__ТЕКСТ__
«Большевики — сухой гриб». Жизнь русских эмигрантов, так и не дождавшихся скорого конца советской власти
Виталий Васильченко
«Большевики — сухой гриб». Жизнь русских эмигрантов, так и не дождавшихся скорого конца советской власти

Совместно с

Иллюстрации: Мария Толстова / Медиазона

«Медиазона» и Deutsche Welle в нескольких материалах рассказывают о тех, кто покинул Россию и уехал в Европу. Сегодня — жизнь эмигрантов после революции 1917 года, заполненная спорами между масонами из-за «украинских сепаратистов», фальшивыми потомками императорской семьи, великими литераторами и боевиками-черносотенцами. Исторический тест покажет ваше место в русской эмиграции.

Русофобия именем социальной справедливости

Европейские страны по-разному относятся к бегущим от революции русским: некоторые открывают границы, другие же, как Великобритания, предпочитают финансировать союзы эмигрантов, но при этом не предоставлять им право на проживание.

В двадцатые годы Чехословакия идет по особому пути и последовательно формирует русскую диаспору: правительство привлекает вузовских преподавателей, студентов и сельскохозяйственных рабочих, в местных университетах открываются русскоязычные кафедры, русскоязычным студентам выделяется отдельный стипендиальный фонд, покрывающий расходы на жизнь. Здесь преподают Петр Струве, Николай Бердяев, Николай Лосский. Более того, Чехословакия оплачивает билеты русским, бежавшим из охваченной революцией страны в Турцию и Болгарию, так что к концу двадцатых годов здесь, прежде всего в Праге, Брно и Братиславе, живут более 50 тысяч бывших подданных Российской империи. Программа получает название «русская акция».

__ИСХОДНЫЕ ДАННЫЕ__
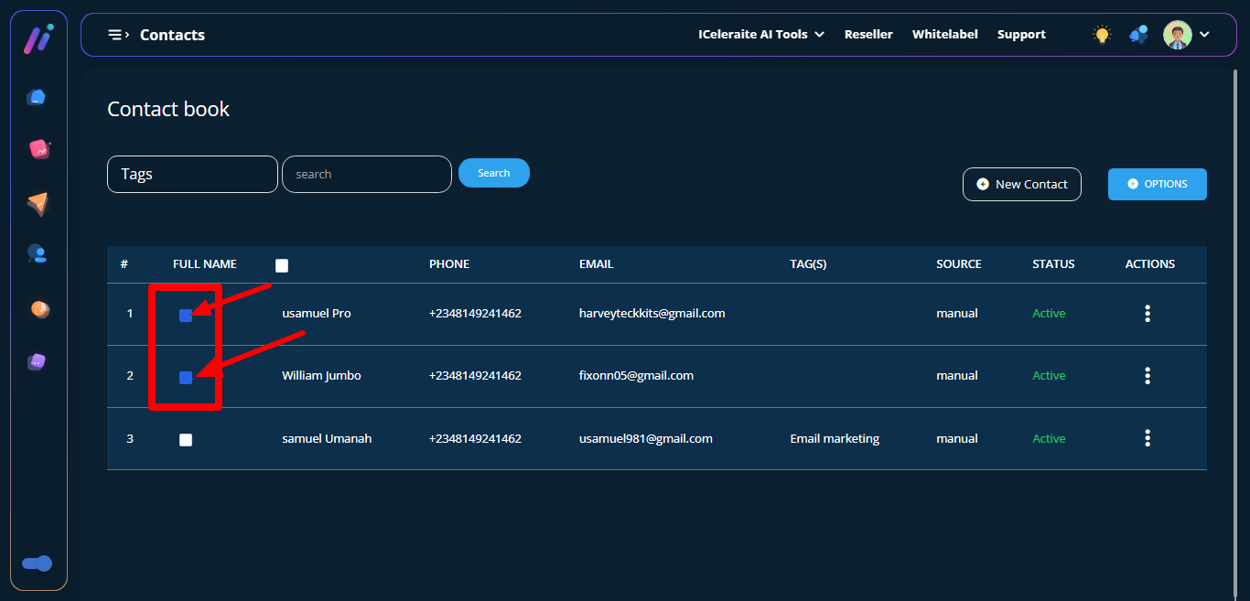This screenshot has width=1250, height=601.
Task: Tick the select-all checkbox in table header
Action: pyautogui.click(x=282, y=265)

__ЗАДАЧА__
Выведите целиком текст о русских эмигрантах после революции, не меняя в нем ни слова. Эти данные здесь никак не используются.

__ИТОГОВЫЙ ОТВЕТ__
«Большевики — сухой гриб». Жизнь русских эмигрантов, так и не дождавшихся скорого конца советской власти
Виталий Васильченко
«Большевики — сухой гриб». Жизнь русских эмигрантов, так и не дождавшихся скорого конца советской власти

Совместно с

Иллюстрации: Мария Толстова / Медиазона

«Медиазона» и Deutsche Welle в нескольких материалах рассказывают о тех, кто покинул Россию и уехал в Европу. Сегодня — жизнь эмигрантов после революции 1917 года, заполненная спорами между масонами из-за «украинских сепаратистов», фальшивыми потомками императорской семьи, великими литераторами и боевиками-черносотенцами. Исторический тест покажет ваше место в русской эмиграции.

Русофобия именем социальной справедливости

Европейские страны по-разному относятся к бегущим от революции русским: некоторые открывают границы, другие же, как Великобритания, предпочитают финансировать союзы эмигрантов, но при этом не предоставлять им право на проживание.

В двадцатые годы Чехословакия идет по особому пути и последовательно формирует русскую диаспору: правительство привлекает вузовских преподавателей, студентов и сельскохозяйственных рабочих, в местных университетах открываются русскоязычные кафедры, русскоязычным студентам выделяется отдельный стипендиальный фонд, покрывающий расходы на жизнь. Здесь преподают Петр Струве, Николай Бердяев, Николай Лосский. Более того, Чехословакия оплачивает билеты русским, бежавшим из охваченной революцией страны в Турцию и Болгарию, так что к концу двадцатых годов здесь, прежде всего в Праге, Брно и Братиславе, живут более 50 тысяч бывших подданных Российской империи. Программа получает название «русская акция».